The estrogen antagonist ICI-182-780 does not inhibit the transformation phenotypes induced by 17-beta-estradiol and 4-OH estradiol in human breast epithelial cells.

Prolonged unopposed estrogen exposure is a widely accepted risk factor in breast cancer development. However, the mechanisms through which estrogens induce breast carcinogenesis have not been definitively unraveled. For testing whether estrogens exert their transforming effects through a non-receptor-mediated mechanism, we have treated the spontaneously immortalized human breast epithelial cells MCF-10F, which are estrogen receptor alpha negative, with 17-beta estradiol (E(2)) or its metabolite 4-OH-estradiol (4-OH-E(2)), each one either alone or in combination with the antiestrogen ICI-182-780. Treated cells were maintained for several passages in culture and evaluated for colony formation in agar-methocel (CE), tri-dimensional growth in collagen matrix, invasiveness in matrigel, and cell cycle analysis by flow cytometry. Both E(2) and 4-HO-E(2), at all the doses tested, in the presence or absence of ICI-182-780, increased CE and decreased the cells' ductulogenic capacity. They also increased the invasiveness and the number of cells in the S phase of the cell cycle.
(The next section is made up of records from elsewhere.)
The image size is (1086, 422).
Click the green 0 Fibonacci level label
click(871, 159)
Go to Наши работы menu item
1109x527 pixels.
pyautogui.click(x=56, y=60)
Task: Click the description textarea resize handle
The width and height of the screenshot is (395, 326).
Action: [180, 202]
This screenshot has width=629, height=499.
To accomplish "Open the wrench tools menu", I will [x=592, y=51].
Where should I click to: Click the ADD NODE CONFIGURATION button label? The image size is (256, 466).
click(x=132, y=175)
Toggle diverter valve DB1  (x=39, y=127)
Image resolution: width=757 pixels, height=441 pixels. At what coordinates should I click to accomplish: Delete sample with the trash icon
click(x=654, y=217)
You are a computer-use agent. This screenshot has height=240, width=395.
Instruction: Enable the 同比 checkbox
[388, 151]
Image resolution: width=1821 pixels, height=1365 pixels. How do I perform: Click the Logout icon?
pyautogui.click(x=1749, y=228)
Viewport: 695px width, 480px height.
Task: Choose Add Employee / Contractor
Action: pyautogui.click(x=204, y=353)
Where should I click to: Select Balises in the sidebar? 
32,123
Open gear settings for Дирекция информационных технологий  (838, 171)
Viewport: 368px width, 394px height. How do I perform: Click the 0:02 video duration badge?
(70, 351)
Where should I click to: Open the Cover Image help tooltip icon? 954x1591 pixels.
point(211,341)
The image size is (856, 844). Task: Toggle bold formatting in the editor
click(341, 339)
Our data clearly demonstrate that E(2) and 4-OH-E(2) increase cell proliferation and induce transformation in MCF-10F cells, phenomena that are not abrogated by ICI-182-780. The failure of the antiestrogen to abrogate the transformation phenotypes led us to hypothesize that estrogen-induced transformation is occurring by a non-estrogen receptor alpha-mediated process, more probably through the genotoxic effect of the estrogen metabolite 4-HO-E(2).